8. Conclusions and the Future Research Directions
Considering the existence of price and service competition, the supply chain equilibrium decision problem has become an important problem in the field of management science. Optional service is one aspect of the service and also becomes more and more common in real life. In this paper, we assume that the basic service level is known and we use a general demand function to describe the impact of product price and optional service level on market demand in such a competitive environment. Moreover, a Stackelberg model structure is proposed between the retailer and the manufacturer in a two-echelon supply chain. We obtain the optimal wholesale price, the optimal retail price, and the optimal optional service level when the optional service level is, respectively, determined by the manufacturer and the retailer. Finally, in order to compare the two models in the optimal equilibrium decision, the profit of the members, and the whole supply chain, we carried out numerical simulation, which has certain guiding significance to the enterprise management.

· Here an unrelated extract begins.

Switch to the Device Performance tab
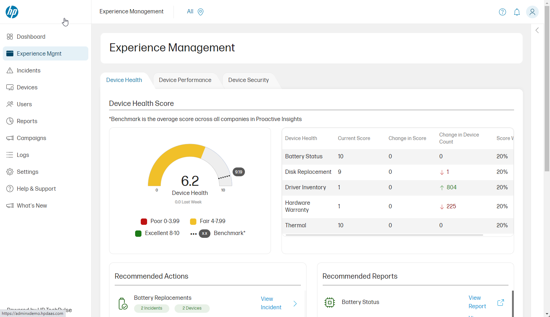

However, our research leaves several unanswered questions for future research. In this paper, we assume that the demand function is determined, while, in real life, the market demand is often random. Assuming that the demand function is random is a good extension of this paper. We also add some constraints to some known parameters. The other limitation of the model is that we cannot compare the equilibrium decisions of the two models in theory because of the complexity of the equilibrium decision. Hence, how to simplify the model is another important research direction.
Competing Interests
The authors declare that they have no competing interests.
Acknowledgments
This research is supported by the National Natural Science Foundation of China (NSFC), Research Fund no. 71302112.